A scheduling queue is defined per project/node pool or department/node pool.

Priority Preemption Within a Project

Higher priority workloads may preempt lower priority preemptible workloads within the same project/node pool queue. For example, in a project that runs a training workload that uses the project within quota (for a certain node pool), a newly submitted workspace within the same project/node pool may stop (preempt) the training workload if there are not enough over quota resources for the project within that node pool to run both workloads (i.e. workspace using in-quota resources and training using over quota resources).

circle-info

Note

Workload priority applies only within the same project and does not influence workloads across different projects, where fairness determines precedence.

Quota, Over Quota, and Fairshare

The NVIDIA Run:ai Scheduler is designed to ensure fairness between projects and between departments. Each department and project is always allocated its deserved quota first, and only then may receive over-quota resources.

The Scheduler splits unused resources between projects and departments according to defined fairness rules. It first fulfills the deserved quota of departments and projects, giving precedence to higher-ranked departments and then to higher-ranked projects. If additional resources beyond the deserved quota are required, unused resources are split as over-quota resources according to fairness rules: queues with higher rank are served first, and fairshare is calculated per queue based on its rank and weight (where a higher weight results in a larger share of unused resources compared to other queues). Between queues with the same rank, queues that are more resource-starved are prioritized.

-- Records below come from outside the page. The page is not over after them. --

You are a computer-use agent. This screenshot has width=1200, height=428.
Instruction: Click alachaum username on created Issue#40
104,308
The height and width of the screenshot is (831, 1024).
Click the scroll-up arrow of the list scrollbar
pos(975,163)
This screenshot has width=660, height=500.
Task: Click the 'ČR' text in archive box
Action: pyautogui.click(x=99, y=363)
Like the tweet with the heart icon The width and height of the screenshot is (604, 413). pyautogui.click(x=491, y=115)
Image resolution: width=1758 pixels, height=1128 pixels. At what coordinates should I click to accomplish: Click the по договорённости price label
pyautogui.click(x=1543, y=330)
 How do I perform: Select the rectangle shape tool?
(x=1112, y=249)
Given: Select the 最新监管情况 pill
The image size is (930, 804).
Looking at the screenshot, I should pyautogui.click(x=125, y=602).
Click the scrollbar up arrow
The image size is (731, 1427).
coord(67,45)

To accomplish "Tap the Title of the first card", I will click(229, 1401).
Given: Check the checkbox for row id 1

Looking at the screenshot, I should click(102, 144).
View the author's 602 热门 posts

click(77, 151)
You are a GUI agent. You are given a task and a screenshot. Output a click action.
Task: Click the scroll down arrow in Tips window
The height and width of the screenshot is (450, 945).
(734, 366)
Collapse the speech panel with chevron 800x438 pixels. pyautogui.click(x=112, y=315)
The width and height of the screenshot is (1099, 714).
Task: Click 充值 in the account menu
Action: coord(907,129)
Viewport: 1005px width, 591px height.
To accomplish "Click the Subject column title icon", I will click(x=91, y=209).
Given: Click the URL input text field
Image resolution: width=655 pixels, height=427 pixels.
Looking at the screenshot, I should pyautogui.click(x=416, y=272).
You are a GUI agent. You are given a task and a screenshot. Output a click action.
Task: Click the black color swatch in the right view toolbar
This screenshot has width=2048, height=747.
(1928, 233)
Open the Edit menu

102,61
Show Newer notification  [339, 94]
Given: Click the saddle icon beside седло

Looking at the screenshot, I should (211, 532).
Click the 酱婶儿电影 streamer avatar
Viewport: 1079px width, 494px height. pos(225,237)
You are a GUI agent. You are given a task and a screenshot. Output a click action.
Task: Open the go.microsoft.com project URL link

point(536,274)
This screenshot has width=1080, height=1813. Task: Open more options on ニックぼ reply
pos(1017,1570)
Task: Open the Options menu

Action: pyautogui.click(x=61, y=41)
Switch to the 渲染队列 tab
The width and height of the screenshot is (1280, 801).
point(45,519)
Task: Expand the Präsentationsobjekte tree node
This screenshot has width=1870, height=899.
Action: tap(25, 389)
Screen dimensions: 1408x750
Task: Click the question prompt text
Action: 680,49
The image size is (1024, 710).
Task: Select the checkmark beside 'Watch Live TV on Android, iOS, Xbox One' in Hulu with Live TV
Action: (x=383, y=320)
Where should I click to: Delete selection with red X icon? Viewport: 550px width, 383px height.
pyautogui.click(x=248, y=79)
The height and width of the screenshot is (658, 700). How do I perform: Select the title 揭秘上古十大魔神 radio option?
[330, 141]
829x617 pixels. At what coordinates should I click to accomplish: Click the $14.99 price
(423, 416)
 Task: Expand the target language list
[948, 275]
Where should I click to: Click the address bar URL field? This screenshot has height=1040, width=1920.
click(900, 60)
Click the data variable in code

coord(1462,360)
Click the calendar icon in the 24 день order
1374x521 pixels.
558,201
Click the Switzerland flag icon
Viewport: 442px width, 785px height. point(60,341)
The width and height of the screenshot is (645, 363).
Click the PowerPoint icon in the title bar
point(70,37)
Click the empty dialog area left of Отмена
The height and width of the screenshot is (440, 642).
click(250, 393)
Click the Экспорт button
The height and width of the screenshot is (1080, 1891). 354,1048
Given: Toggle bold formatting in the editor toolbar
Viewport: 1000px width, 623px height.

If a project requires resources beyond its calculated fairshare and the Scheduler finds unused resources that no other project requires, the project may consume resources beyond its fairshare. For example, consider two queues with equal rank and weight, each with a quota of 5 GPUs and over-quota enabled, in a cluster with 20 GPUs. In this case, the theoretical fairshare for each queue is 10 GPUs (5 deserved quota plus 5 over-quota). However, if queue #2 requests only 5 GPUs, its effective fairshare becomes 5 GPUs, while queue #1 requests 15 GPUs and its fairshare becomes 15 GPUs for the current scheduling cycle. In the next scheduling cycle, this distribution may change.

Some scenarios can prevent the Scheduler from fully providing deserved quota and fairness:

  • Fragmentation or other scheduling constraints such affinities, taints, topology constraints etc.

  • Some requested resources, for example as GPUs and CPU memory, are potentially available for allocation, while others, like CPU cores, are insufficient to meet the request. As a result, the Scheduler will place the workload in a pending state until all required resource becomes available for allocation.

Fairshare Calculations Methods

The NVIDIA Run:ai Scheduler’s point-in-time fairshare calculation method allocates over-quota resources to a scheduling queue based on its weight relative to other queues at the same rank. The fairshare score is recalculated during every scheduling cycle and can therefore change frequently, potentially triggering scheduling adjustments.

For example, a workload whose queue is entitled to a certain amount of over-quota resources in one scheduling cycle may find that its queue has a lower fairshare score in the next cycle, causing the Scheduler to preempt the workload.

This method represents a short-term fairshare scoring approach. It enables departments and projects to receive a fast response when over-quota resources are required, but it may also result in frequent changes to the state of running over-quota workloads.

Administrators can control the frequency of such changes by configuring a guaranteed min-runtime per node pool. This setting ensures that once a preemptible workload starts running, it effectively behaves as non-preemptible for the duration of the guaranteed min-runtime.

circle-info

Note

Setting a guaranteed min-runtime on a node pool that also serves high-priority or interactive/real-time workloads may introduce significant delays for those workloads when they need to run. As a result, such workloads may effectively lose their interactive or real-time characteristics and break their SLA.

Below you can find a numerical example of how point-in-time fairshare scoring actually works.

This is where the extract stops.